AlisaMarie Posted November 30, 2010 Posted November 30, 2010 Facebook is evil sometimes. My ex and I were reconnected by Facebook, havebroke up twice and now he has deleted me because he was my friend and I would read his wall and send him messages. Finally I decided I would delete my account temporarily off of FB until I can get a grip. The problem is we have so many mutual friends, his posts and pics come across my feed. If I block him I get curious then unblock and get hurt. So I will keep the deactivation from FB going until I can get a grip. You guys hang in there. We will beat this. I deactivated mine, but I log in as my daughter when I have the urge to snoop. My life has been fine without facebook for over a month now. Who needs it. Nothing ever good comes from it especially when it comes to relationships.
mgene15 Posted November 30, 2010 Posted November 30, 2010 O dang man, bad news bears, I am also guilty of that.... I did it once and promised myself I would never do it again.... haven't done it in 2 months...and have no plans of doing it.. I feel for you bro, I never saw my ex with another guy in pics, she just seemed so happy in her lonesome profile pic...like ajax stated it will get better, put yourself out there to start dating again as soon as you feel like your comfortable, the down time is what killed me the past few months, I 2 am dating again.
Author Sonolumino Posted November 30, 2010 Author Posted November 30, 2010 what a frickin tool.
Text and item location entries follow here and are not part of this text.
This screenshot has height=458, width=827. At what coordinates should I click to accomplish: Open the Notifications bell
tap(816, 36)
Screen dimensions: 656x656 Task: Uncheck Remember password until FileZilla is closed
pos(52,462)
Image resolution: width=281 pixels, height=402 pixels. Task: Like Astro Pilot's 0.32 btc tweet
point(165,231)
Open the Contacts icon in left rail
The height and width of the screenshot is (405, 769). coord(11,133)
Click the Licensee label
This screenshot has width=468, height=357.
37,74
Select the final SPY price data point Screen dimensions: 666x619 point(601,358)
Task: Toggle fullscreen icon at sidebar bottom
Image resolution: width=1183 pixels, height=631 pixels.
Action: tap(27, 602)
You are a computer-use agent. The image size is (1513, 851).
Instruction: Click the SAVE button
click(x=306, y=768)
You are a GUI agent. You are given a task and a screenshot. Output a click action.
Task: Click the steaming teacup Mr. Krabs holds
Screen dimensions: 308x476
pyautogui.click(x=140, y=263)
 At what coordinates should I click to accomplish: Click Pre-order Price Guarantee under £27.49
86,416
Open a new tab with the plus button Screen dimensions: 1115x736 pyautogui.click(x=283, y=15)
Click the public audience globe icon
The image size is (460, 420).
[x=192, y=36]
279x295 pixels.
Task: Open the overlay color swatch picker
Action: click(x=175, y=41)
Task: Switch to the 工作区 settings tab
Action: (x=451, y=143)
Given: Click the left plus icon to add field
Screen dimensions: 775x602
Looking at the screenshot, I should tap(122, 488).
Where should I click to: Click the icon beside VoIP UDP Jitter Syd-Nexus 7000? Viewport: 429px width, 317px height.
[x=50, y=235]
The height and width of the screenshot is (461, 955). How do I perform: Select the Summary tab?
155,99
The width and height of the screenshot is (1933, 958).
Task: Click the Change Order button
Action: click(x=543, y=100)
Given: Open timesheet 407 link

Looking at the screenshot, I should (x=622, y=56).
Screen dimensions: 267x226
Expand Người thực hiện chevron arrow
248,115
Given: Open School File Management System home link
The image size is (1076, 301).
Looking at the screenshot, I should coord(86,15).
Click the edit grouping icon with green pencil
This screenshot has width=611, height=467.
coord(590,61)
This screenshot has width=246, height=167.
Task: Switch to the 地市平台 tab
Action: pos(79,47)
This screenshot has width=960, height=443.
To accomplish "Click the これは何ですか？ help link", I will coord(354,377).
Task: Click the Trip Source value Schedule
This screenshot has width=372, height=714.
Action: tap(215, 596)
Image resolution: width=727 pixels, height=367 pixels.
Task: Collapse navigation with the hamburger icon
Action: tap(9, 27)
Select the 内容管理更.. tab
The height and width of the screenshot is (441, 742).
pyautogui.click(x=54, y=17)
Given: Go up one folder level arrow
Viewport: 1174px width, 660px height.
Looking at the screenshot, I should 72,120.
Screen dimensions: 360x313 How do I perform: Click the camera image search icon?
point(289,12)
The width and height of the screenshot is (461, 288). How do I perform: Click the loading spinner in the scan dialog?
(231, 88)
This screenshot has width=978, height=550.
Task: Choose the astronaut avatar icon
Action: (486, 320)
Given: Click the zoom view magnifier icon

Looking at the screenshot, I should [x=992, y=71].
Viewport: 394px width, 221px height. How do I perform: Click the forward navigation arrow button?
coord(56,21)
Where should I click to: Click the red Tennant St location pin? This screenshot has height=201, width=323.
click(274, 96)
I'd be laughing my @$$ off at him if I were you. Haha for some reason this made me feel better. Thanks man, I definitely agree. I think I'm going to take one more month off from dating and then get back out there. Hopefully I find a woman and not a girl this time.
andyohyeah Posted November 30, 2010 Posted November 30, 2010 I caved after a solid month since we broke up last week. I feel like an idiot, glad to see I am not the only one. I am 50/50 at this point to delete her on facebook but I will probably wait another month or two to do that.
dng Posted November 30, 2010 Posted November 30, 2010 Oh boy. Seriously people. Delete delete delete. They left you, broke off the relationship, whether for good or bad reasons, doesn't matter, and you are hesitating to delete them off a social network site? Go ahead and delete them. Yes, your hand will shake as you click them away, but you will be better and stronger for it. I deleted mine within weeks and never regretted it. Came to block her later when she started using facebook to break throught my wall of NC. Just do it.
DustySaltus Posted November 30, 2010 Posted November 30, 2010 You can't ever judge someone's relationship from a specific moment in time when a picture is taken. If you would've seen a picture of me and my ex the day before we broke up, you would've thought we were married 20 years already..... The reason why facebook is so sucessfully is the same reason why it is so toxic when it comes to breakups....People like to snoop around, looking at other people's pictures AND love to talk about their favorite subject.....THEMSELVES. OP, everything will be ok, but you have to delete her now. Begin the healing process for yourself...read the links in my signature.